El aire fresco de la noche me golpeó el rostro, pero no fue suficiente para calmar el caos que estallaba en mi interior. No podía procesarlo, no podía entender cómo había llegado a este punto. Mis labios aún sentían el roce de los suyos, y era como si ese maldito beso hubiera encendido algo dentro de mí que no sabía cómo apagar. Lo odiaba, pero mi cuerpo parecía traicionarme, cada célula mía ardía con el recuerdo de ese momento.

Sin pensarlo, le di una cachetada su rostro reflejó una mezcla de sorpresa e intensidad, pero no dijo nada. El muy creído solo se quedó ahí, mirándome. Eso me enfureció aún más.

—¡Déjame! —grité, dando un paso atrás mientras él seguía acercándose—. ¿Cómo te atreves a besarme? ¿Qué te crees? Eres un maldito creído, piensas que puedes besarme y que voy a... —mi voz se quebró, pero no por tristeza, sino por rabia—. ¡Maldita sea, mírate! ¡No tienes derecho a hacerme sentir así!

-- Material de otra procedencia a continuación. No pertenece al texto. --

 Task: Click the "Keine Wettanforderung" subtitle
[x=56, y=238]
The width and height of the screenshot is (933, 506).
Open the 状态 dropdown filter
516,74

Él no respondió. Simplemente me miraba con esos ojos grises, intensos, como si pudiera ver dentro de mí, leer cada pensamiento que trataba de ocultar. En su silencio, que todo lo que decía no tenía efecto en él.

—¡Dime algo, maldita sea! —seguí, sin poder detenerme—. No puedes quedarte ahí mirándome como si nada hubiera pasado.

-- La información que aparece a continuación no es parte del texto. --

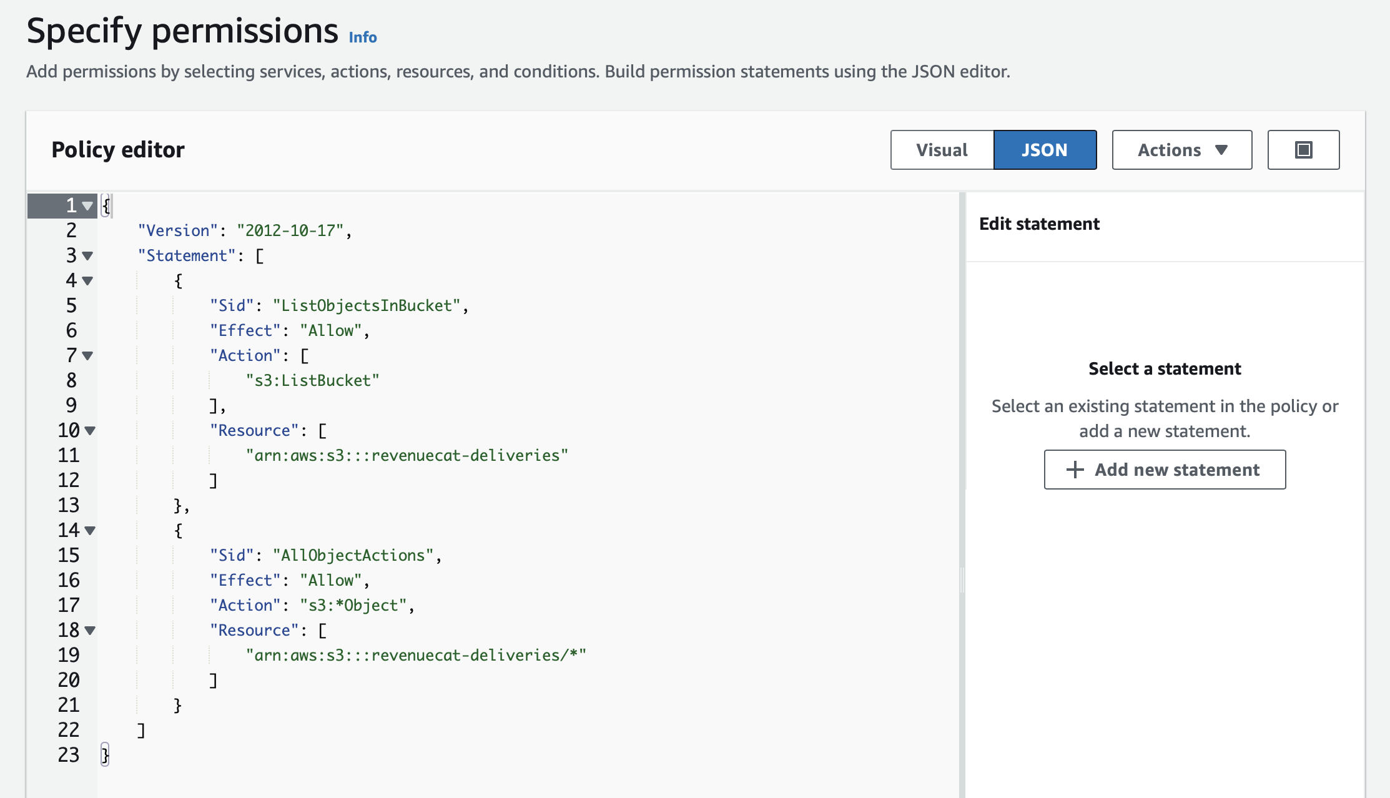The width and height of the screenshot is (1390, 798).
Task: Fold the Resource array at line 10
Action: click(x=90, y=430)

Él no lo hizo. No dijo ni una palabra, pero de alguna forma, sus ojos me gritaban más de lo que cualquier frase podría haberme dicho. Algo en mí se rompió, y antes de que pudiera controlarlo, estábamos besándonos de nuevo. Esta vez no había freno. Lo empujé contra el auto, pero no para alejarlo, sino para acercarnos más. Fue un beso desesperado, como si el mundo se fuera a acabar y este fuera el último momento que pudiéramos compartir.

Nuestros cuerpos se fundieron, y por un instante, no existía nada más. Solo el calor de sus labios, la firmeza de su cuerpo contra el mío, y la sensación de que todo estaba mal, pero, al mismo tiempo, todo se sentía increíblemente bien.

Cuando nos separamos, mi corazón latía desbocado. Aún sentía el calor de su cuerpo en el mío, pero mi mente volvió a la realidad de golpe. Lo miré a los ojos, esos malditos ojos que me volvían loca, y lo odié por hacerme sentir así.

—Quiero que te vayas —dije, mi voz temblando de furia contenida—. Olvídate de lo que pasó. Estoy esperando a Luke y no quiero que te vea aquí.

Me observó, incrédulo. Se quedó en silencio por un segundo, sus labios aún ligeramente hinchados por el beso, y luego soltó una risa baja, como si no pudiera creer lo que acababa de decir.

—Eres increíble —murmuró, negando con la cabeza—. Me besas, me gritas, y ahora quieres que me vaya. ¿En serio, Meissa?

Mis palabras salieron antes de que pudiera detenerlas.

—¡Sí, quiero que te vayas! —le grité—. Quiero que te olvides de esto, de todo.

Vi cómo su rostro se endurecía, cómo la chispa de pasión que había en sus ojos se apagaba, reemplazada por algo frío, distante. Subió al Jeep sin decir más, y el rugido del motor rompió el silencio de la noche. Lo vi alejarse, perdiéndose en la oscuridad, y en cuanto estuvo fuera de mi vista, me derrumbé.

Sentí cómo las lágrimas empezaban a caer. Mi cuerpo temblaba, pero no sabía si era por el frío, la rabia o el torrente de emociones que me sacudían. No era solo el beso, era todo lo que representaba. Me cubrí el rostro con las manos, tratando de recomponerme, pero todo en mi interior estaba revuelto.